Askinosie will also be awarded the Doctor of Public Affairs (A.P.D.) at the 10 a.m. commencement ceremony. A successful criminal lawyer for 20 years, Askinosie is the founder and chocolate maker of Askinosie Chocolate. He is also the co-founder of Lost & Found Grief Center for Children, and was the 2010 and 2011 Mel Carnahan Fellow at Missouri State University’s Public Affairs Academy.
The first graduates of the cooperative engineering program will receive their degrees at the 1:30 p.m. ceremony:
Four years ago, Missouri State University entered into a cooperative agreement with Missouri University of Science and Technology to offer a Springfield-based engineering program, which would meet the demands of engineering jobs locally. This spring 15 graduates will receive a degree from Missouri University of Science and Technology which they earned while studying on Missouri State’s Springfield campus.
“The cooperative engineering program was established to meet a need for place bound students in southwest Missouri,” said Dr. Tammy Jahnke, dean of the College of Natural and Applied Sciences at Missouri State.
Program coordinators continue to see the program grow – approximately 200 students are currently enrolled – and Jahnke said the area engineers and local community have been very supportive of the program. In addition, the job market continues to see a demand for engineers. Approximately half of the classes are taught by Missouri State faculty, while the other half are taught by Missouri University of Science and Technology faculty, many in person and others via distance learning.
“Engineering was one of the missing pieces for many years at Missouri State. As this program grows more, we’re going to inject this talent into the economy,” said Dr. Doug Carroll, director of the program on Missouri State’s campus.
More than half of the impending graduates from this program have secured local jobs, and Carroll expects none of them will have difficulty on their search. Neil Brady, president of Anderson Engineering, corroborated this sentiment and has already hired one student.
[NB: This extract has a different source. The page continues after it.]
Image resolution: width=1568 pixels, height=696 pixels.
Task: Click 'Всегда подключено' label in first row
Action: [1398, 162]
“As a local company, we appreciate that the students that are from here will stay here,” said Brady.
One of the 2,541 spring graduates is Michael Bard, a student in the College of Business Administration:
Bard thought he had crossed college off his list of possibilities until a move to Springfield opened up the door to finish what he started 13 years earlier. After completing four semesters at local colleges, he had quit school to work full-time as an automobile technician.
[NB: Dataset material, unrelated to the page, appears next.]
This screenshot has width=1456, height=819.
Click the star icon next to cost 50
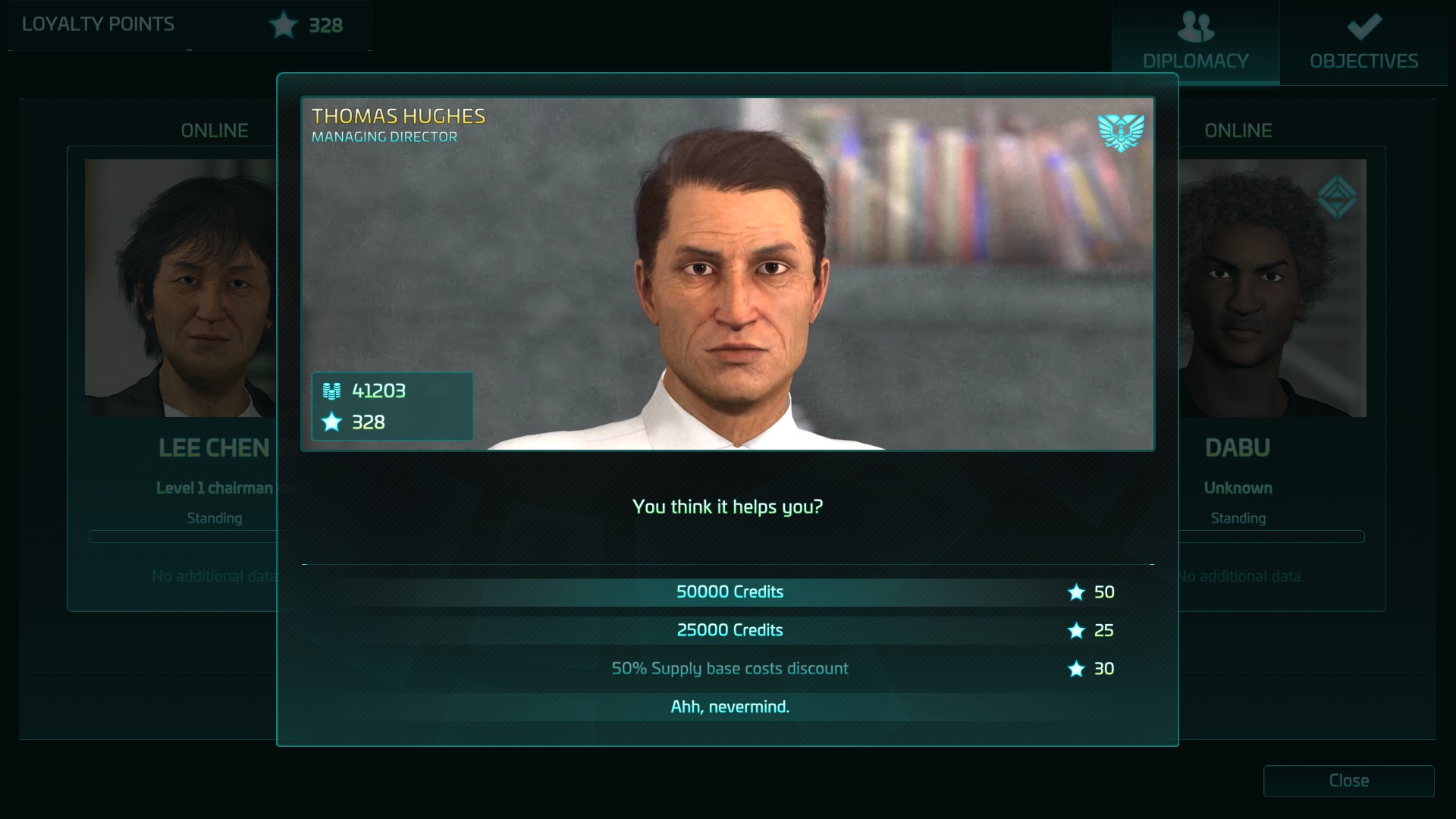[x=1076, y=592]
“At the time, my career as an automobile technician was the most important to me, but I always felt a longing to complete something I set out on 13 years earlier—my degree,” said Bard.
“What I like most about facility management is that in some ways, it parallels what I did as an automobile technician,” explained Bard. “As a facility manager, you have to be familiar with motors, pumps, boiler, HVAC and all the other areas it takes to keep a building running. I still am able to maintain a technical skill that I am used to, but I am excited to venture into new areas, mainly the administrative side.”
This past year, Bard presented his research, “Plug and Process Loads: Do They Really Amount to Anything?” at the International Facility Management Association’s World Workplace Conference in Phoenix. At the conference, Bard won the IFMA’s E-Poster Competition against students from schools across the country.
The facility management program began at Missouri State in fall 2010, and Bard will be one of the first to graduate from the program.
“Our timing could not have been better to start this degree program. We have a significant unmet need, very few facility management programs nationwide, and the expertise from existing degree programs to roll out an outstanding program,” said Dr. Shawn Strong, department head of technology and construction management. “Michael’s performance at World Workplace is both a testament to his ability and the beginning of what will become a nationally recognized program.”